Texte fourni:
-=-=-

Alors, faut-il l’accord du cocontractant ?

Cession de contrat (oui)

La cession d’un contrat nécessite l’accord du cocontractant cédé. A défaut, cette cession lui est inopposable.

La cession d’un contrat nécessite l’accord du cocontractant cédé sous peine d’être inopposable à celui-ci (Cass. com. 24-4-2024 no 22-15.958 F-B)

Cession de contrôle (non)

Quels sont les effets d’une cession du contrôle d’une société ?

Une telle cession n’emporte pas changement de la personnalité morale de la société (Cass. com. 29-1-2013 no 11-23.676 F-PB : RJDA 5/13 no 410) ni la cession des actifs sociaux à l’acquéreur (Cass. 1e civ. 27-11-2008 no 06-16.688 FS-D : RJDA 4/09 no 349 pour un immeuble ; Cass. com. 3-6-2014 no 13-21.345 F-D pour un fonds de commerce et un bail commercial).

L’accord du cocontractant n’est pas requis pour la cession du capital social d’un des cocontractants.

-=-=-

Données enregistrées:
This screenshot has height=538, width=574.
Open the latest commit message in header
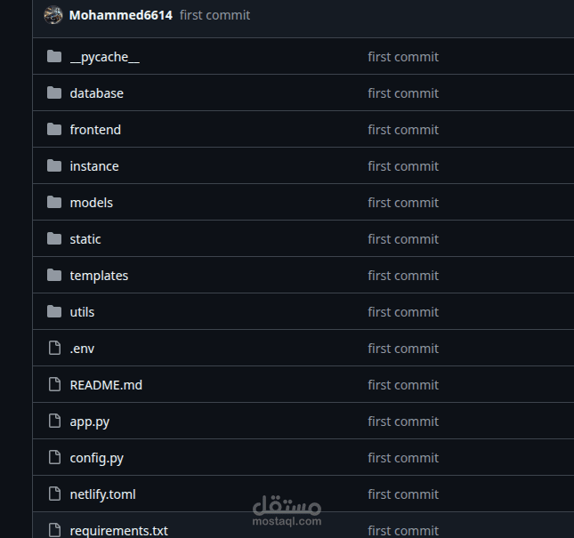point(214,15)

-=-=-

Consignes:
A: Mettez à jour, s'il vous plaît, le passage du texte qui commence à « Cession de contrat » et se termine à « d’une société ? », en y remplaçant « inopposable » par « non opposable ».
B: Indiquez si chacune des affirmations suivantes concorde avec le texte, en répondant par oui ou par non et en citant les mots du texte qui tranchent. (i) Sans l'accord du cocontractant cédé, la cession d'un contrat lui est inopposable. (ii) La cession du contrôle d'une société entraîne un changement de sa personnalité morale. (iii) La cession du capital social d'un des cocontractants exige l'accord du cocontractant.

Réponses rédigées:
A:
Cession de contrat (oui)

La cession d’un contrat nécessite l’accord du cocontractant cédé. A défaut, cette cession lui est non opposable.

La cession d’un contrat nécessite l’accord du cocontractant cédé sous peine d’être non opposable à celui-ci (Cass. com. 24-4-2024 no 22-15.958 F-B)

Cession de contrôle (non)

Quels sont les effets d’une cession du contrôle d’une société ?

B:
(i) Oui : « A défaut, cette cession lui est inopposable. »
(ii) Non : « Une telle cession n’emporte pas changement de la personnalité morale de la société »
(iii) Non : « L’accord du cocontractant n’est pas requis pour la cession du capital social d’un des cocontractants. »